>> Start DATA ENTRIES
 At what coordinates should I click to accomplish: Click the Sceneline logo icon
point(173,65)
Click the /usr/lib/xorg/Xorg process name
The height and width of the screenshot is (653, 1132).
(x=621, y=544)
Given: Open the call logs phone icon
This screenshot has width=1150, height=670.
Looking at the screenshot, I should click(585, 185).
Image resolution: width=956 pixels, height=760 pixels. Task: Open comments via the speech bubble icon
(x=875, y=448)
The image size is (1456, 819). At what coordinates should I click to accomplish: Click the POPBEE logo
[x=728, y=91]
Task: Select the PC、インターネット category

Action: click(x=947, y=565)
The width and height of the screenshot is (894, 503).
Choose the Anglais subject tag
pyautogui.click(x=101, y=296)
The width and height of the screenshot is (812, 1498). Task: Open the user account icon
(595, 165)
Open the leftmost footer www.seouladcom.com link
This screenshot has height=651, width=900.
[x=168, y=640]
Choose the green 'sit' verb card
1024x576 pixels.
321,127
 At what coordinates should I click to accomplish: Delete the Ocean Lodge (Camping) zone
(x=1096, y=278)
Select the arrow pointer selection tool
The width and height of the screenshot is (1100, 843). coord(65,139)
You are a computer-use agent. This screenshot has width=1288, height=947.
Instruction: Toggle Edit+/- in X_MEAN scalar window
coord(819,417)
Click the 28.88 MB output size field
>> End DATA ENTRIES
:: TASK GOAL ::
Copy all of the data above line for line, changing nothing.

:: EXERCISE SOLUTION ::
 At what coordinates should I click to accomplish: Click the Sceneline logo icon
point(173,65)
Click the /usr/lib/xorg/Xorg process name
The height and width of the screenshot is (653, 1132).
(x=621, y=544)
Given: Open the call logs phone icon
This screenshot has width=1150, height=670.
Looking at the screenshot, I should click(585, 185).
Image resolution: width=956 pixels, height=760 pixels. Task: Open comments via the speech bubble icon
(x=875, y=448)
The image size is (1456, 819). At what coordinates should I click to accomplish: Click the POPBEE logo
[x=728, y=91]
Task: Select the PC、インターネット category

Action: click(x=947, y=565)
The width and height of the screenshot is (894, 503).
Choose the Anglais subject tag
pyautogui.click(x=101, y=296)
The width and height of the screenshot is (812, 1498). Task: Open the user account icon
(595, 165)
Open the leftmost footer www.seouladcom.com link
This screenshot has height=651, width=900.
[x=168, y=640]
Choose the green 'sit' verb card
1024x576 pixels.
321,127
 At what coordinates should I click to accomplish: Delete the Ocean Lodge (Camping) zone
(x=1096, y=278)
Select the arrow pointer selection tool
The width and height of the screenshot is (1100, 843). coord(65,139)
You are a computer-use agent. This screenshot has width=1288, height=947.
Instruction: Toggle Edit+/- in X_MEAN scalar window
coord(819,417)
Click the 28.88 MB output size field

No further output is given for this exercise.